Traumazentrum in Nordirak hilft IS-Opfern

Baden-Württemberg hat im Rahmen seiner Flüchtlingspolitik seinen Fokus auf eine spezielle Region gerichtet. Im Nordirak ist das Land sehr aktiv und betritt mit der Finanzierung eines Traumazentrums Neuland. Für dessen Expertise besteht viel Bedarf.

Baden-Württemberg unterstützt Traumazentrum im Nordirak 

Baden-Württemberg hat im Rahmen seiner Flüchtlingspolitik seinen Fokus auf eine spezielle Region gerichtet. Im Nordirak ist das Land sehr aktiv und betritt mit der Finanzierung eines Traumazentrums Neuland. Für dessen Expertise besteht viel Bedarf.

Das vom Land Baden-Württemberg finanzierte Traumazentrum im nordirakischen Dohuk ist gut drei Monate nach seiner Inbetriebnahme sehr gefragt. Es gebe Anfragen für Kooperationen verschiedener Nicht-Regierungsorganisationen und Flüchtlingscamps, die um Hilfe für psychisch Erkrankte durch die Studenten bäten, teilte das Wissenschaftsministerium in Stuttgart mit. Seit Anfang März werden 30 Männer und Frauen, die bereits einen Bachelor-Abschluss in Psychologie, Sozialarbeit oder Psychiatrie haben, in einem Master-Studiengang "Psychotraumatologie" ausgebildet.

Kooperationen gibt es bereits oder sind geplant mit der Caritas, der nordirakischen Universität Koy, an der Dozenten aus Deutschland unterrichten sollen, und der Deutschen Gesellschaft für Internationale Zusammenarbeit (GIZ).
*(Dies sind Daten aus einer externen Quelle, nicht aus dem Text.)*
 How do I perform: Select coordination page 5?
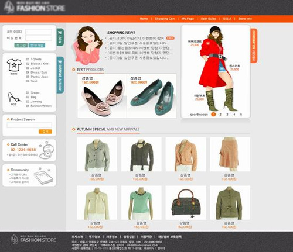click(x=241, y=115)
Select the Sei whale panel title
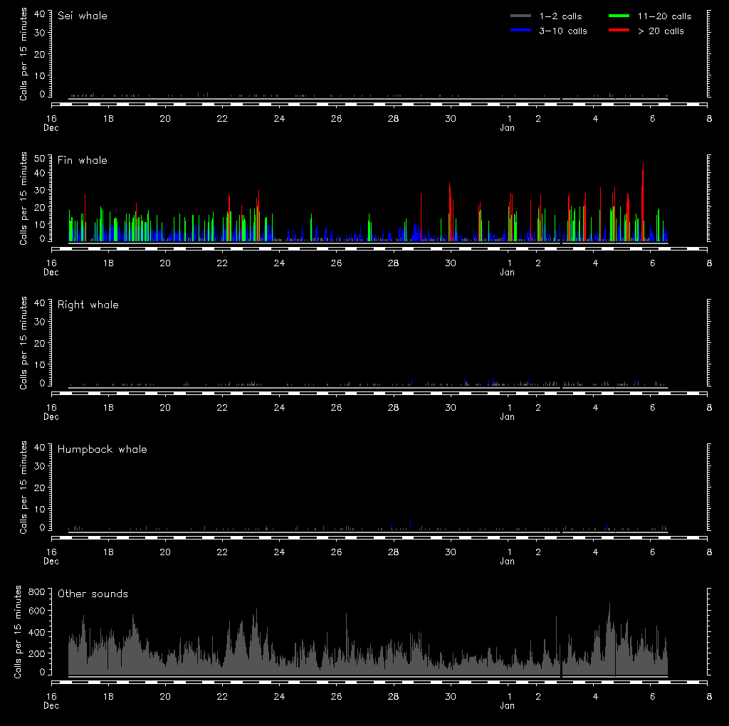729x726 pixels. point(83,16)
Riesiger Bedarf an Therapie

Wissenschaftsministerin Theresia Bauer (Grüne) hält die Anfragen bei dem mit einer Millionen Euro vom Land unterstützten Institut für ein Zeichen, "dass wir den richtigen Weg eingeschlagen haben". Der Bedarf an Betreuung und Therapie sei riesig - um ihn zu decken, müssten weitere Geldgeber gefunden werden. Ziel sei es, unabhängig vom Institut das Studium der Psychotherapie in das Gesundheitssystem und den universitären Lehrbetrieb einzugliedern.
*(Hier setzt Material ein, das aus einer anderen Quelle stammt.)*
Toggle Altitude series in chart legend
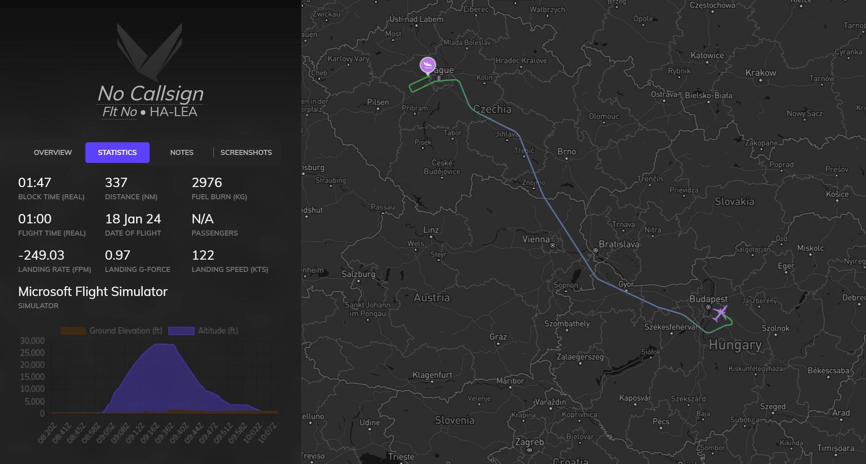 click(x=218, y=331)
Die Dozenten in dem Institut kommen aus Deutschland, Schweden und dem Irak selbst. Sie arbeiten in den Praxisphasen unter anderem in 14 Flüchtlingscamps und im psychiatrischen Krankenhaus in Dohuk. Bei den Patienten handelt es sich vor allem um Frauen und Kinder, die in den Händen der Terrormiliz Islamischer Staat (IS) waren.

Auch Infrastruktur wird unterstützt

Die Partnerschaft zwischen Baden-Württemberg und der nordirakischen Region Dohuk hat mit der Aufnahme traumatisierter Flüchtlinge im deutschen Südwesten begonnen. Zwischen 2015 und Anfang 2016 kamen 1100 Frauen und Kinder im Zuge eines Sonderkontingents aus der Autonomen Region Kurdistan in das Land zwischen Main und Bodensee. Daneben gibt es drei Projekte mit insgesamt 1,1 Millionen Euro - vom Bau einer Mülltrennungsanlage über Unterstützung für verwitwete Markthändlerinnen bis hin zu Hilfen für Schulen.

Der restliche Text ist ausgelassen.